Introduction to Teradata Recursions
To link records from a primary table with a specific date range from a secondary table, a common requirement is to create a simulated history table with snapshot dates using a change history table with defined timelines. Consider the following illustration:
CREATE TABLE Snapshot_History
PK INTEGER NOT NULL,
CREATE TABLE Change_History
PK INTEGER NOT NULL,
The proposed solution would resemble this:
SELECT t01.PK, t01.ATTRIB, t02, table?CALENDAR_DATE AS SNAPSHOT_DATE
t02.CALENDAR_DATE BETWEEN START_DATE AND END_DATE;
You must create your own calendar table if you lack permission to access the SYS_CALENDAR table. Unless a standard table already exists within your Teradata Data Warehouse, this is likely your only option.
I despise creating calendar tables for various reasons, primarily because every Data Warehouse I’ve encountered has scattered them throughout various subject areas. These tables exhibit varying shapes and naming conventions to exacerbate matters, rendering the task even more difficult.
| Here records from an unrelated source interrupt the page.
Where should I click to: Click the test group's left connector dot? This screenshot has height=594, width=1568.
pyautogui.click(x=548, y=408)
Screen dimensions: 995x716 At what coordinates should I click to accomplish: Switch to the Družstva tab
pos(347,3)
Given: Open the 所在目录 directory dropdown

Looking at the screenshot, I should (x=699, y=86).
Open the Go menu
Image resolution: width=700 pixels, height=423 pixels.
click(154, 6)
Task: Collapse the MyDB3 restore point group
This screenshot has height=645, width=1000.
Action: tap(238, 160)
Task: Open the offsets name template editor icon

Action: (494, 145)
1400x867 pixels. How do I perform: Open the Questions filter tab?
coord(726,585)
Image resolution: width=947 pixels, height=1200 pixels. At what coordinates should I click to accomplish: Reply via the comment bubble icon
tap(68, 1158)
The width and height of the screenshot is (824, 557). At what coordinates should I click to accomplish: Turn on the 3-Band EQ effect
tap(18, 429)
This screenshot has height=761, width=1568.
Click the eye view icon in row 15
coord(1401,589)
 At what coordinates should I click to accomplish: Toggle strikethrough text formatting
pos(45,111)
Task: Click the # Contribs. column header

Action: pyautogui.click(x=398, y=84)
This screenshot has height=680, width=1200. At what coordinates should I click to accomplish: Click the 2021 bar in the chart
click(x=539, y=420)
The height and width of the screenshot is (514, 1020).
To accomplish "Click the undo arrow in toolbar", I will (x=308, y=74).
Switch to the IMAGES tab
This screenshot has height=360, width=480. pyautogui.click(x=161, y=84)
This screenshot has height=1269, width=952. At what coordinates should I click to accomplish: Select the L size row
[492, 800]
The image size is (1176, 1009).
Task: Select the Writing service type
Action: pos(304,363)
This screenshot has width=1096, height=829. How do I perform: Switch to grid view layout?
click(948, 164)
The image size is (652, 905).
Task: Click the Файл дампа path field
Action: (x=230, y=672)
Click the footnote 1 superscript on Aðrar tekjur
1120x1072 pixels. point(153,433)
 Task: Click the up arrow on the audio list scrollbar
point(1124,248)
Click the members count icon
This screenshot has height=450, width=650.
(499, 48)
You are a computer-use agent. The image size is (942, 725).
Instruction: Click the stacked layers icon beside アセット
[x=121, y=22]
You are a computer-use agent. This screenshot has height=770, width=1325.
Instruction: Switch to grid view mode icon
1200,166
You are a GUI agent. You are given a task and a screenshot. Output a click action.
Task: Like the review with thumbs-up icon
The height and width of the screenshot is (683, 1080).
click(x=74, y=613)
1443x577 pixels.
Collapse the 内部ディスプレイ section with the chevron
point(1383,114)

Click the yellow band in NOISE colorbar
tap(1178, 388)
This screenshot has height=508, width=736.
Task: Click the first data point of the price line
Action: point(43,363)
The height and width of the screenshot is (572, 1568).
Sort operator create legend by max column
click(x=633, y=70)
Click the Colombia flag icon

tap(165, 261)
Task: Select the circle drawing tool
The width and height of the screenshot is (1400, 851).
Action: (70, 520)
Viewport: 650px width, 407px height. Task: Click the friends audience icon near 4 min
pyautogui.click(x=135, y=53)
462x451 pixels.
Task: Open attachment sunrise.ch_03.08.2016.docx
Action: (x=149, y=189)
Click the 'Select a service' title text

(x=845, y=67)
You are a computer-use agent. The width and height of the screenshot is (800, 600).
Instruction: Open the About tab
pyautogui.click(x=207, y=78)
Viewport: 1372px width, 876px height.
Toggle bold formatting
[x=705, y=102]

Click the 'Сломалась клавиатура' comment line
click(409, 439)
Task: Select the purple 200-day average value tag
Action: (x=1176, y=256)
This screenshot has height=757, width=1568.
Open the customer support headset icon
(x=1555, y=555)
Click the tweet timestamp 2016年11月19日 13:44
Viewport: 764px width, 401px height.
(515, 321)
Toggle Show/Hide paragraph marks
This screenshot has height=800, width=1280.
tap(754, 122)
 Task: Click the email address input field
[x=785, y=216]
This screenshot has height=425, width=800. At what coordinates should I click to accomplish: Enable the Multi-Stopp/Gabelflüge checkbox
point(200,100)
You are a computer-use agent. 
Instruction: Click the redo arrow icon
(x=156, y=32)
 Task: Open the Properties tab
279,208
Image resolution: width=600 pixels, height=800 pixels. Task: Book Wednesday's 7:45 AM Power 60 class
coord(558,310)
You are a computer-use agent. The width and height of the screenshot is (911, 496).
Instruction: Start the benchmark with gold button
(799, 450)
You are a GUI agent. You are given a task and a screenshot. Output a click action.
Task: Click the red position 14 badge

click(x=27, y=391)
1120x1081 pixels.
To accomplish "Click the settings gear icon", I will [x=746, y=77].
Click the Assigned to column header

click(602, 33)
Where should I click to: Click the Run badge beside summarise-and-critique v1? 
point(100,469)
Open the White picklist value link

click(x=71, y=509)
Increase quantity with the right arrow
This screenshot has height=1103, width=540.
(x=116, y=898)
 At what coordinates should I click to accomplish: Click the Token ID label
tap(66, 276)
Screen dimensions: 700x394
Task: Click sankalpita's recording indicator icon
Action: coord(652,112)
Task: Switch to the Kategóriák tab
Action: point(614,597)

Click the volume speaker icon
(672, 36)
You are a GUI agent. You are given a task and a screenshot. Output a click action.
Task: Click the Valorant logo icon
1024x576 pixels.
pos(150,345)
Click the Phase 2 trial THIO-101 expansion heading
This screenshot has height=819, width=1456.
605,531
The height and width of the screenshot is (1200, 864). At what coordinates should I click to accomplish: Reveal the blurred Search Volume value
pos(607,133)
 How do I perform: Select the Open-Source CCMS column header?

Therefore, I began investigating a solution that didn’t require an actual table. Additionally, I aimed to optimize performance by minimizing the need to join numerous calendar dates, as I only required a handful.
In my experience, if Teradata cannot apply partition elimination to unnecessary dates early in the execution plan, the query performance can suffer greatly. This is particularly true for Teradata Releases before 13.
Upon experimenting with recursions, I have achieved the following result. Please refer to the below to convert the following SQL statement into a recursive view. My solution generates the desired date range without utilizing an actual table. Revised: After experimenting with recursions, I have produced the following solution. To create a recursive view from the below SQL statement, please reference it accordingly. My solution generates the desired date range without using a physical table.
WITH RECURSIVE DateRanges(CALENDAR_DATE) AS
SELECT DATE'2014-04-01' AS CALENDAR_DATE
( SELECT * FROM (SELECT NULL AS X) X) DUMMYTABLE
CALENDAR_DATE + INTERVAL '1' DAY
CALENDAR_DATE < CURRENT_DATE
You can find numerous beneficial applications by modifying the previous SQL statement. For instance, I suggest altering it to retrieve solely the final day of every month within a specified timeframe.
It is easy for you to post additional solutions.
Teradata recursion can facilitate the creation of ranks without needing physical tables by utilizing the “SELECT * FROM (SELECT NULL AS X) X” statement for dummy table creation.